Stephens was also an avid competitive glider pilot. He was inducted into the Soaring Hall of Fame in 1966 for his contributions to the sport.

Early years 
Stephens was born in Los Angeles. As a student at the University of California at Los Angeles, he earned letters in basketball and football. Before he turned to acting, Stephens worked in western copper mines and Mexican oil fields in addition to working around the world on a freighter.

Stage 

Stephens' debut in the theater came in 1920 at the Pilgrimage Play in Hemet, California. Following that, he toured for two years in a troupe headed by Walter Hampden and worked in stock theater companies in several cities.

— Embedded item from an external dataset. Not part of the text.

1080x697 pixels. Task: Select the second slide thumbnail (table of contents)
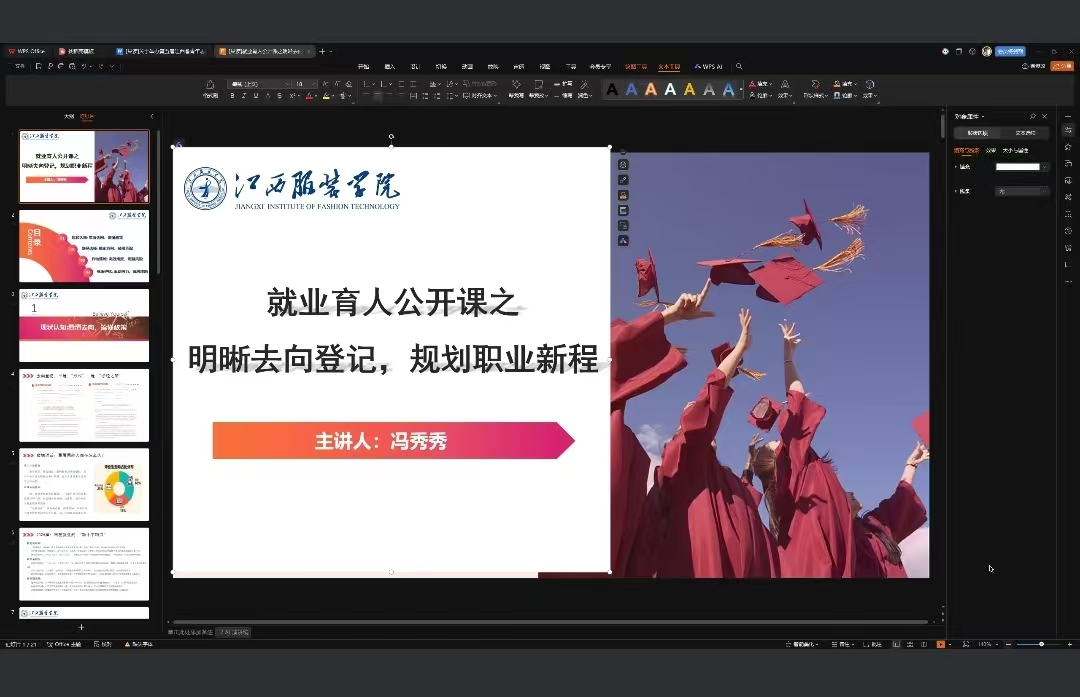(84, 246)
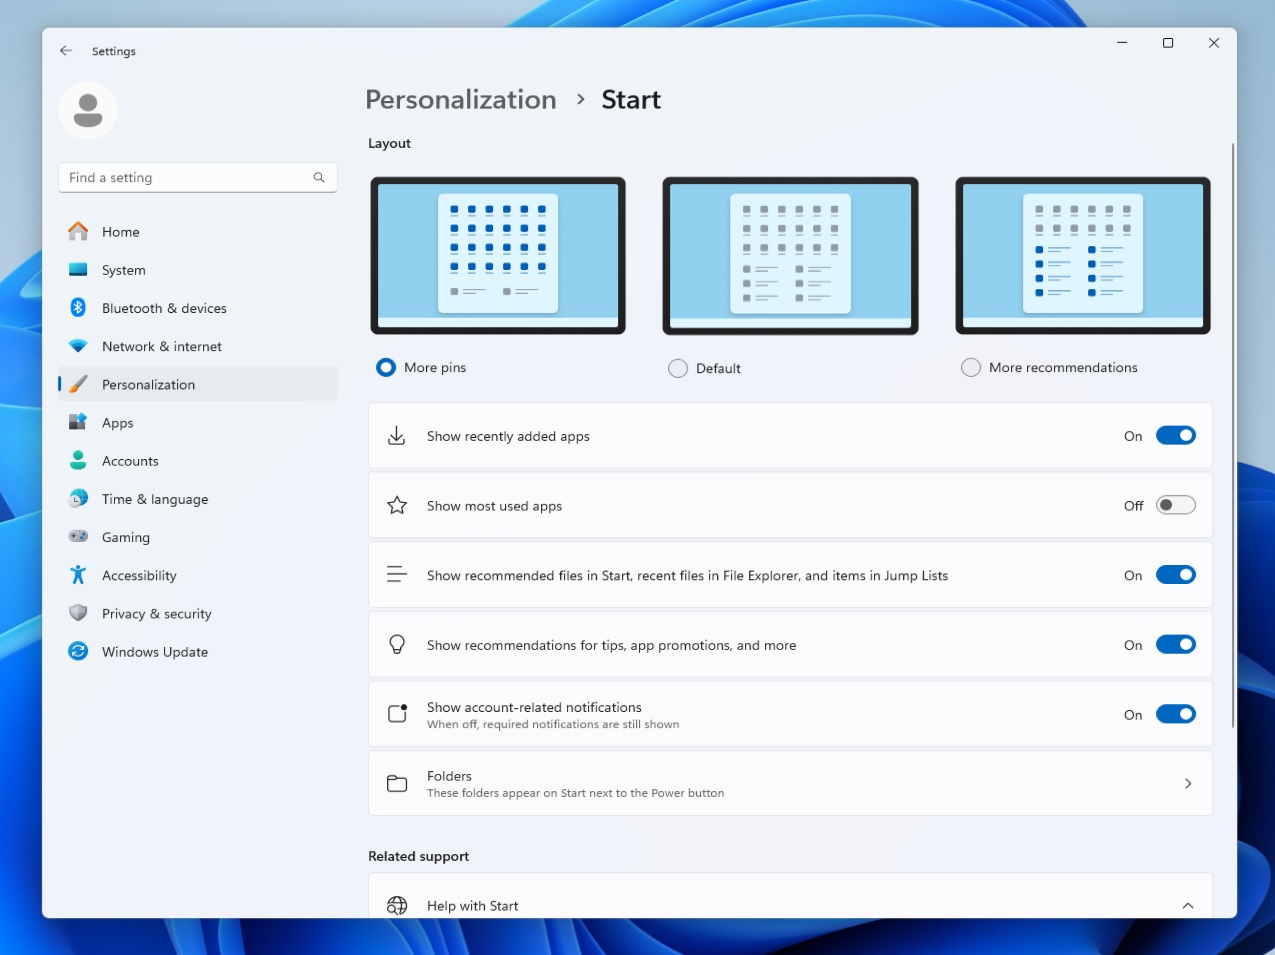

On Broadway, Stephens appeared as Sam Worthing in Other Men's Wives, written by Walter C. Hackett, late in 1929. He also appeared as Richard Wadsworth in Dishonored Lady (1930); as Gail Redman in Tomorrow and Tomorrow (1931); as Joe Fisk in The Animal Kingdom (1932); Fred Barton in Best Years (1932); Bruce Blakely in The Party's Over (1933); and John Palmer in Conquest (1933). He also appeared in South Pacific as Commander Harbison, alongside Mary Martin; he was one of only two cast members who did not sing.

Film 
Stephens made his leading debut opposite Tallulah Bankhead in The Cheat (1931). After appearing in The Texans (1938) and The Oklahoma Kid (1939), he began appearing in many Western films, although he also appeared with Gary Cooper, Joan Leslie, and Walter Brennan in Sergeant York (1941).

Television 
Stephens appeared on a number of television shows beginning in the early 1950s and continuing through the late 1960s, including The Aquanauts, Ripcord, 77 Sunset Strip, Ben Casey and The Many Loves of Dobie Gillis, as well as multiple episodes of Alfred Hitchcock Presents, Wagon Train, Bat Masterson, Perry Mason, and Bonanza.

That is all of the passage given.